Since I hold a couple of LL.B’s and an LL.M., I thought I’d chirp in.
The historical sequence of degrees in England was LL.B., LL.M., and the LL.D. - Bachelor, Master and Doctor of Laws, respectively. However, that logical sequence has been disrupted.
The LL.D. long ago became an honourary degree. For real work, it’s been replaced by either the JSD or DCL, as King Rat mentioned.
In the United States, the LL.B. was replaced with the J.D. (“Juris Doctor”) when the powers that be decided to make it a graduate degree (i.e. - you could only apply if you had a bachelor’s degree of some sort, like a B.A., B.Sc., etc.)
However, in Canada and England, and I believe other Commonwealth countries, the LL.B. is still technically not a graduate degree. You can, in theory at least, be admitted to the LL.B. program without a prior degree. For example, in the common law provinces of Canada, you need at least two years of university work, but technically you don’t need a degree (as a matter of practice, few students get in who don’t have a previous degree, but it’s not required).

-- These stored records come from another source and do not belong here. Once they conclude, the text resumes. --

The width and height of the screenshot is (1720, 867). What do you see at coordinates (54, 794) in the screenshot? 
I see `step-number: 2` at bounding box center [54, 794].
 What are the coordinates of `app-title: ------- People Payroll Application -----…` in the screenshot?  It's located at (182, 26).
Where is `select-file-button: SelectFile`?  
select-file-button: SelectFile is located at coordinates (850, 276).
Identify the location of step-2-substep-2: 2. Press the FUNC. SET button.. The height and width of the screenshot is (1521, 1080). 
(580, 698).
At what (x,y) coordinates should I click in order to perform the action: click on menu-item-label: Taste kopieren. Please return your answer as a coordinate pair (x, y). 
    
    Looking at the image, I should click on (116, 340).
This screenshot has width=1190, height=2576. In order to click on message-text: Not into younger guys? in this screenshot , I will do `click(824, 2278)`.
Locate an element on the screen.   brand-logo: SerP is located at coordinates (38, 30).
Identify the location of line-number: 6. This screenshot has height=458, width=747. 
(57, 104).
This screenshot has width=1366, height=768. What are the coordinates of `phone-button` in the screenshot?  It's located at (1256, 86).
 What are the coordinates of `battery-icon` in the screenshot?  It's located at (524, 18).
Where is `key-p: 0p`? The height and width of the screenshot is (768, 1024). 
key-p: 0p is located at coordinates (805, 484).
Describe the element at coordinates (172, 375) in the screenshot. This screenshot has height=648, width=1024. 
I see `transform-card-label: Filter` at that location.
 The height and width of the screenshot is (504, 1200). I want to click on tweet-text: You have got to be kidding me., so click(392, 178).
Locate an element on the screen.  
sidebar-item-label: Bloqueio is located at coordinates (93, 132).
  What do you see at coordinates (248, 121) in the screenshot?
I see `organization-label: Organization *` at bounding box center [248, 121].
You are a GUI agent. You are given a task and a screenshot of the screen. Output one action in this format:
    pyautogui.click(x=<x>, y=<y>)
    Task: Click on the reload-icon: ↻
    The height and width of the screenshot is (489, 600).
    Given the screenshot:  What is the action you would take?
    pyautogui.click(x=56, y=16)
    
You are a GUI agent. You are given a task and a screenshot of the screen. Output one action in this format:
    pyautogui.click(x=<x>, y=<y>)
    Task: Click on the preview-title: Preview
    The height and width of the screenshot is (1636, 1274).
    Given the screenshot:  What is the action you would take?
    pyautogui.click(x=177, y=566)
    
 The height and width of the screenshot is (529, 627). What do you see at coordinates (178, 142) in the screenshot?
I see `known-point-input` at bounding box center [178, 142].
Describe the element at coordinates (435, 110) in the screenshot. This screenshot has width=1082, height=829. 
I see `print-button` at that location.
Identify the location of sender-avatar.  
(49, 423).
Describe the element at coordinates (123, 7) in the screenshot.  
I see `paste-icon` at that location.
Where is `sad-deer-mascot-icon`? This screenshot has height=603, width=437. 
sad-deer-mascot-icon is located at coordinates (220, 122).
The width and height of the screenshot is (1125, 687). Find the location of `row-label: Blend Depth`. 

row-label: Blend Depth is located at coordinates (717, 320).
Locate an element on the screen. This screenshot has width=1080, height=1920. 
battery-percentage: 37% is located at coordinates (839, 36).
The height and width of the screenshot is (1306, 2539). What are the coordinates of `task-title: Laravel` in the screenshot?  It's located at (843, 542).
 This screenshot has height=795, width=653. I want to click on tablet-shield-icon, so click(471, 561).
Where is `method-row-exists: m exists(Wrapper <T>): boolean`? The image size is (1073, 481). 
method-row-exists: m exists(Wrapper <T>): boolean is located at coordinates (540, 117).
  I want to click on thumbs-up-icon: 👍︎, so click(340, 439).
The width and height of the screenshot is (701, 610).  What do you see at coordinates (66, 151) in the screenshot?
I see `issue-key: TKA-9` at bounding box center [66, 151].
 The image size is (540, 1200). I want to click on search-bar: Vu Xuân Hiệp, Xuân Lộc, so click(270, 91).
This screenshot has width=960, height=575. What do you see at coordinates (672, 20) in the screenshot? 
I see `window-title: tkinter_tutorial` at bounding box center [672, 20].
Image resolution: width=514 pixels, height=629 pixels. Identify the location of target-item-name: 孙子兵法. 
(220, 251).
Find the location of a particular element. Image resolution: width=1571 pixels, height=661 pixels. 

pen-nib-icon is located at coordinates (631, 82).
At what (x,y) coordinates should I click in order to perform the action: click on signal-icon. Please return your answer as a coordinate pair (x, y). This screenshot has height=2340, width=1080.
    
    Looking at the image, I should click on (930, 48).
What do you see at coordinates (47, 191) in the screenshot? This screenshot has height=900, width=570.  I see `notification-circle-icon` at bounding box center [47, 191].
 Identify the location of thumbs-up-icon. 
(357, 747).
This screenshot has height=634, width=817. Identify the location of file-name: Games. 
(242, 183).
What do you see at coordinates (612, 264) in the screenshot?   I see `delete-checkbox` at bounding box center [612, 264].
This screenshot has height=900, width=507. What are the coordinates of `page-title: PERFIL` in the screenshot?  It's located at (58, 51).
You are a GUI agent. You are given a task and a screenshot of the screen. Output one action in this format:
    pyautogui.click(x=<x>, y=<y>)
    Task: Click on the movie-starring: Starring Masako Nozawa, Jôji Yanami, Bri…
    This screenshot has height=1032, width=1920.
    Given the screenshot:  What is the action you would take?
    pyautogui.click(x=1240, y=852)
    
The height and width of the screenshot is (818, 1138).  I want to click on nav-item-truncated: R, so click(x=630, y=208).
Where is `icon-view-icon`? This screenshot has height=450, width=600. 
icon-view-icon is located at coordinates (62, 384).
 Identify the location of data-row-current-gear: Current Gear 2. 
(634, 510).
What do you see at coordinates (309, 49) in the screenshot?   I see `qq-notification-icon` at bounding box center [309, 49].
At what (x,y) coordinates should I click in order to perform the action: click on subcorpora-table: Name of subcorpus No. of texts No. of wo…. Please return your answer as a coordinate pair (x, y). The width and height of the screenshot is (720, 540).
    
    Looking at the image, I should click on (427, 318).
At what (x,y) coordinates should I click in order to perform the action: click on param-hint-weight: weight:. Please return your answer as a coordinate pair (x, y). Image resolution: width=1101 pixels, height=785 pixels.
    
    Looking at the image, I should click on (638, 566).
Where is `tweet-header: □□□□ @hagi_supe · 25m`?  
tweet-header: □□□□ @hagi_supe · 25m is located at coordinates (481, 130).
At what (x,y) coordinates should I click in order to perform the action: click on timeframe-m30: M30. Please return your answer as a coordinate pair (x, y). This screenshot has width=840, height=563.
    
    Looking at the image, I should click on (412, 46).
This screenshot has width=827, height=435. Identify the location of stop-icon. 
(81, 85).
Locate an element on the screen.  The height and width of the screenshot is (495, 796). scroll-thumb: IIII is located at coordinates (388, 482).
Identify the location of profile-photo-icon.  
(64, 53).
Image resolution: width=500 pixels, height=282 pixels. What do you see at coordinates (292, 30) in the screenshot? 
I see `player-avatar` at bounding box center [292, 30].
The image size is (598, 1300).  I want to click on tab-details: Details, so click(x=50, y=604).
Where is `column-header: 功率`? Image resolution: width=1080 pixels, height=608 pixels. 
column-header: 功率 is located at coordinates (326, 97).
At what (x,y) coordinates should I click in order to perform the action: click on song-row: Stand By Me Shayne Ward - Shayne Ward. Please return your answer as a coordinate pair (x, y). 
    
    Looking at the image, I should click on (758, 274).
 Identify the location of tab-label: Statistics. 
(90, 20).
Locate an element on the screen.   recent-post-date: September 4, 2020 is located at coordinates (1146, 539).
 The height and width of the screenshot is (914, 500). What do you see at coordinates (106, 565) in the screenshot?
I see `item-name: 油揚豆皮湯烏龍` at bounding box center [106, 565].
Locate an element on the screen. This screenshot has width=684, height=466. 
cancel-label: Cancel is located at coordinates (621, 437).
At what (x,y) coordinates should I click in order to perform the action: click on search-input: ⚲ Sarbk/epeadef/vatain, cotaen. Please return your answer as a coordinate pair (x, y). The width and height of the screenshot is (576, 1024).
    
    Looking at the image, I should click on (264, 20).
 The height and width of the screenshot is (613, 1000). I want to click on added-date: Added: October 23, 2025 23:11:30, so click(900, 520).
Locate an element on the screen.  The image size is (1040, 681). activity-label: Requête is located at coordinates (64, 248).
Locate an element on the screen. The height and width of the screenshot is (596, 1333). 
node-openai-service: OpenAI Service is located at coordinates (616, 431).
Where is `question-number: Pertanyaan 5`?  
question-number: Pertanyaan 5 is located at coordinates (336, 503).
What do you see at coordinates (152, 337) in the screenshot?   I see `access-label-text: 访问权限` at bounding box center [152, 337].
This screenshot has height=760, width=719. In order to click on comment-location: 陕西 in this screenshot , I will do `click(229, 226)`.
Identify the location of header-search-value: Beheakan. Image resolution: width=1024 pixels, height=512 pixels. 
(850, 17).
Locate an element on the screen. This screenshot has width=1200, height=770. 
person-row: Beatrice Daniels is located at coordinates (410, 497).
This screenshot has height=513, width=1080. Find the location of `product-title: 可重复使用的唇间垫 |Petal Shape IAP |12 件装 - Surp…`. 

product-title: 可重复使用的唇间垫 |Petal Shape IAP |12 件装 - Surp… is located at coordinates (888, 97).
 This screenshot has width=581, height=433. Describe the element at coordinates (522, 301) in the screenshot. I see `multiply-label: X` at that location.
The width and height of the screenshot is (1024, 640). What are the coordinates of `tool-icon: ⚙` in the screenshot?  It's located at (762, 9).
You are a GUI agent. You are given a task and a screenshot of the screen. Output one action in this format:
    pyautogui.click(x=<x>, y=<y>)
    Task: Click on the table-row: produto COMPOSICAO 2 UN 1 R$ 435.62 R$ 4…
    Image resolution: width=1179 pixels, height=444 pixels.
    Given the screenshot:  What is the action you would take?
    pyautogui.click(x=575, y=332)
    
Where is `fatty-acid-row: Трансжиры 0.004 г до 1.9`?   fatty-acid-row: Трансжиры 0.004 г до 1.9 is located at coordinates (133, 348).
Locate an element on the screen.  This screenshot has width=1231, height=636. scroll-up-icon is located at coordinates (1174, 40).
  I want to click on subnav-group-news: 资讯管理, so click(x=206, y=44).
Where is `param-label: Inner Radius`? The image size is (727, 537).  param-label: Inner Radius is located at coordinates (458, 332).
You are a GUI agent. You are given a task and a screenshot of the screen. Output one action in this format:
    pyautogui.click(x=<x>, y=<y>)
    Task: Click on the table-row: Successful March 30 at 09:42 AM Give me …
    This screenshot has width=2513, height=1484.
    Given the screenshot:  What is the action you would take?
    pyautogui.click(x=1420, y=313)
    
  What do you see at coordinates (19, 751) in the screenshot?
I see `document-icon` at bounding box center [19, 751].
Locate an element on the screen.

In Québec, you can get into the law program out of CEGEP, and in England straight out of the equivalent of high school.
That leaves the LL.M. As stated, it can be an opportunity to specialise in a particular area of law, or it can be a stepping-stone to the doctorate program - the University decides to take you on for one year and see how you do, before admitting you to the doctoral program.